WHAT THE EXERCISE ASKS: Tally the lines of the records that contain the string "icon", then give the total and nothing more.

RECORD EXCERPTS:
□ □ □ □ □ □ □
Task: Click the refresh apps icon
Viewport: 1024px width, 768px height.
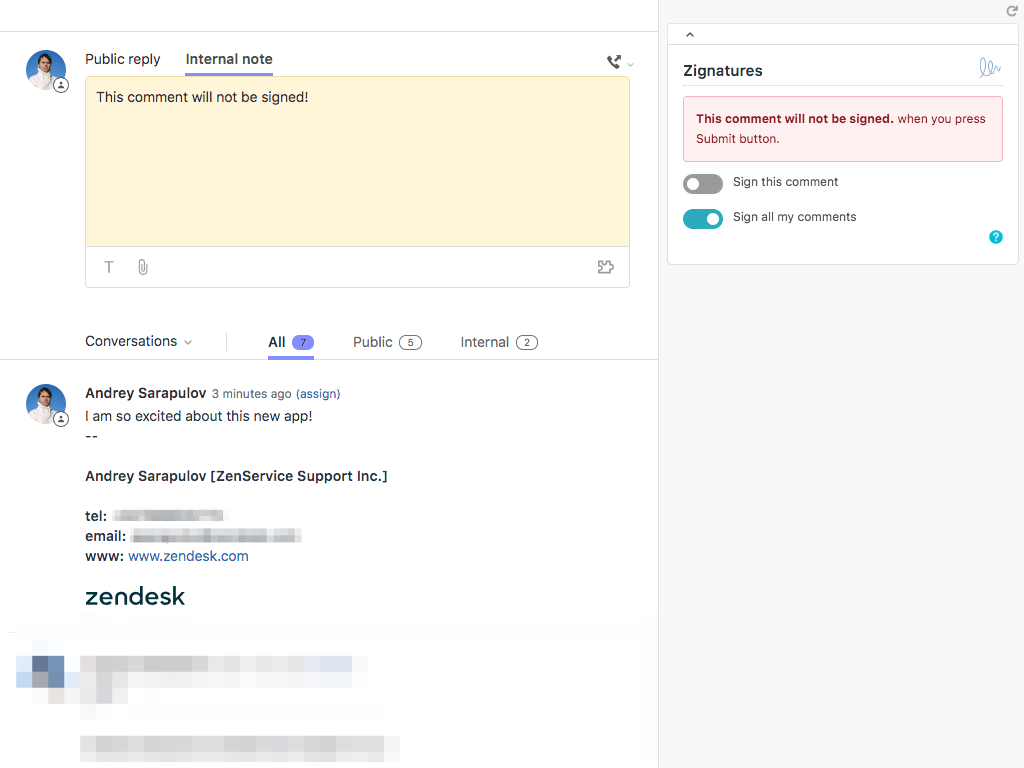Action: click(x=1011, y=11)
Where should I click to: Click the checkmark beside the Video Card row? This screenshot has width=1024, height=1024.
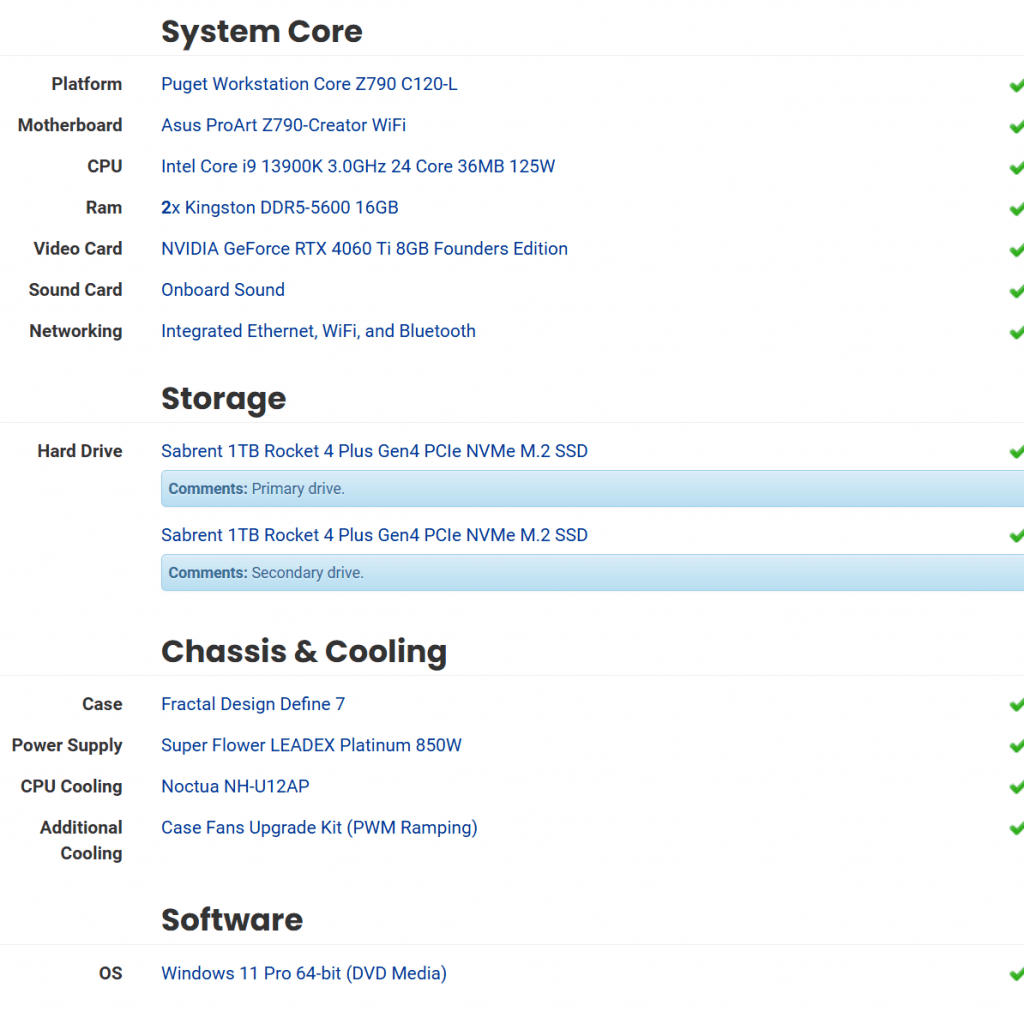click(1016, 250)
□ □ □ □ □ □ □
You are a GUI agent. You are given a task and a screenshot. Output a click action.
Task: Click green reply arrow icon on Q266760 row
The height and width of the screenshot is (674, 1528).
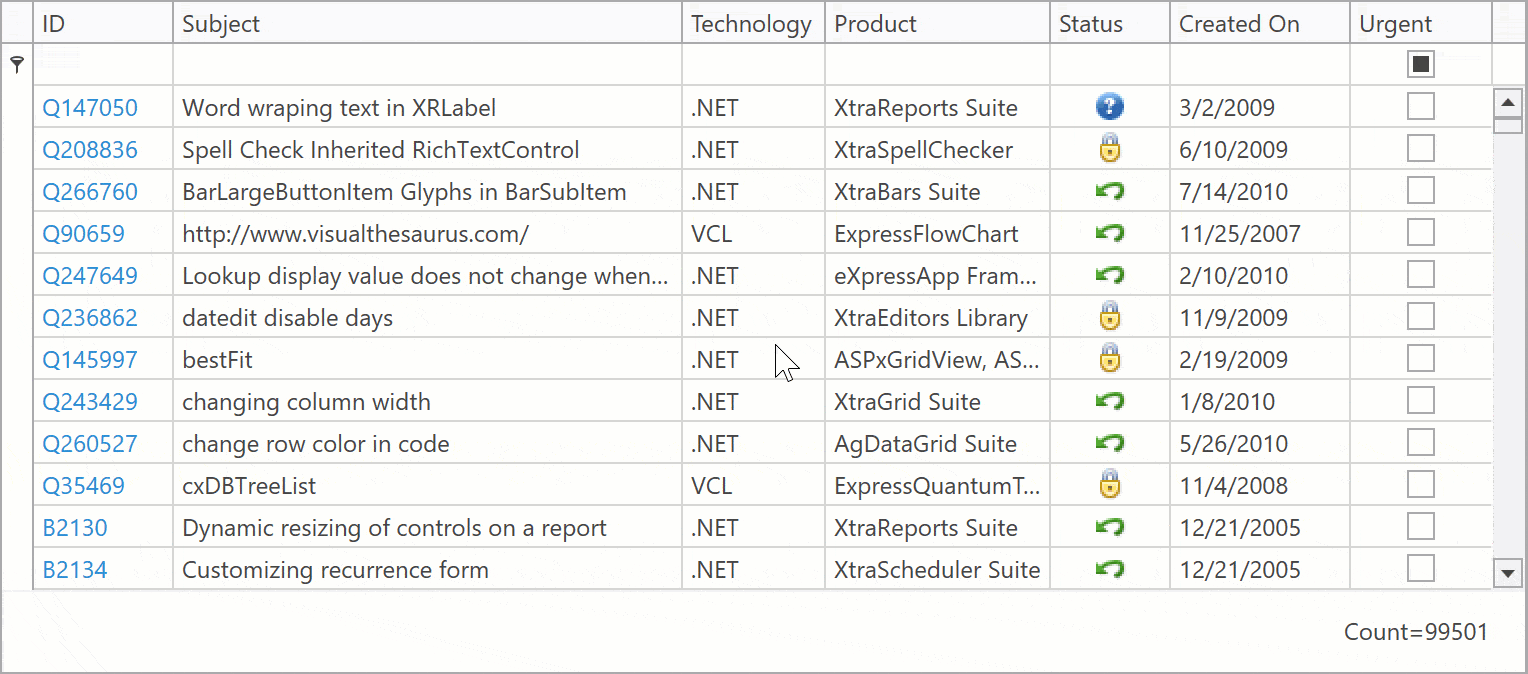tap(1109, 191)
□ □ □ □ □ □ □
THE ANSWER: 2